In her introduction to Dante’s Inferno Dorothy Sayers writes that reading the Inferno without reading the Purgatorio and the Paradisio is like visiting a house without leaving the cellar. In the spirit of Halloween, I’m going to say reading Russell Kirk’s political and cultural writings without reading his fiction is like exploring your grandparents’ house without exploring the attic.

Although Kirk has been one of my favorite political and cultural thinkers for a while, I didn’t discover his fiction until a few weeks ago when a friend recommended his ghost stories. After finally reading Ancestral Shadows, I realized Kirk’s ghost stories were more than a superfluous flourish to his whimsical eccentricity, but an essential dimension in his “gothic imagination” where the reality of mystery and truth stood key. Kirk explains the importance of the genre,“Unlike the True Narration, the fictional ghostly tale can possess a plot, theme and purpose. It can piece together in some pattern the hints which seem thrown out by this vision or that haunting or some case of second sight. It can touch keenly upon the old reality of evil—and upon injustice and retribution. It can reveal aspects of human conduct and longing to which the positivistic psychologist has blinded himself. ”

Kirk’s love of ghost stories explains why he called Halloween one of his favorite holidays. Halloween is a robust acknowledgement that there are dimensions of life outside the domain of scientism. Stripping the holiday of fear and goblins cheats Halloween of its rich symbolic language which has the power to speak truth to our skeptical society. The macabre, spooky side of Halloween lingers as a hopeful remnant of our culture’s supernatural sense reminding us that “there are more things in heaven and earth than in your philosophy Horatio.”

Halloween is the rare occasion where it becomes socially acceptable to acknowledge evil, death, mystery, and hell in the nihilistic modern world. Despite the media’s desire to secularize Halloween into a holiday about candy and skimpy costumes, the popularity of haunted houses, ghost tours, and corn mazes suggest Halloween still isn’t a comfortable holiday-and we shouldn’t make it one. Death and evil haunt our existence in this world. Lulling to sleep our awareness of evil does not make it disappear. Just as deluding ourselves about the reality of our soul does not rid us of a restless longing for God.
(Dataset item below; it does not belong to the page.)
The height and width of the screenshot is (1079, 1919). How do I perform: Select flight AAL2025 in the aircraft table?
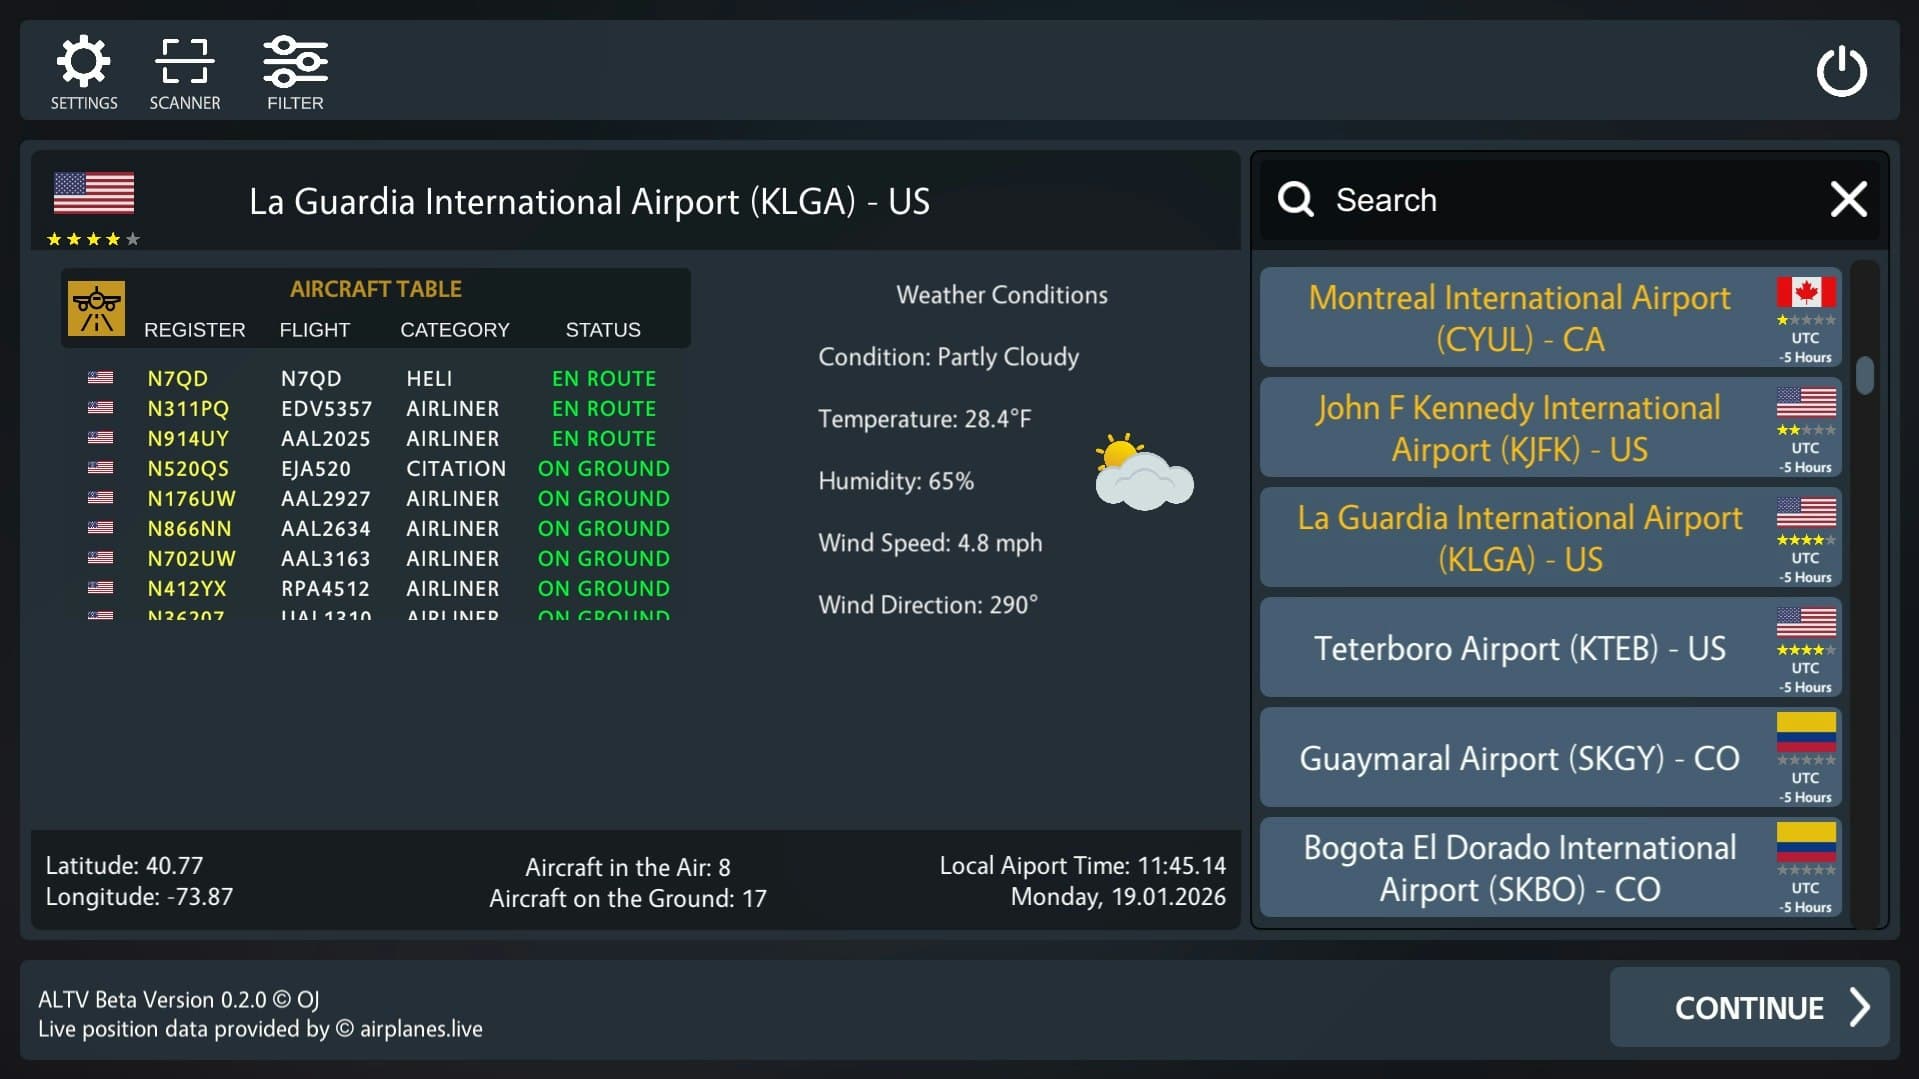pos(326,438)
With its ghosts, cemeteries, zombies, skeletons and vampires, Halloween evokes a fear of the uncontrollable unknown.

As Chesterton put it, “all life is an allegory, and we can understand it only in parable.” Like Kirk’s characters live in the drama of his story, we must also accept our lives as a dramas imbued with mystery where our choices matter, death is real, and our fate is unknown.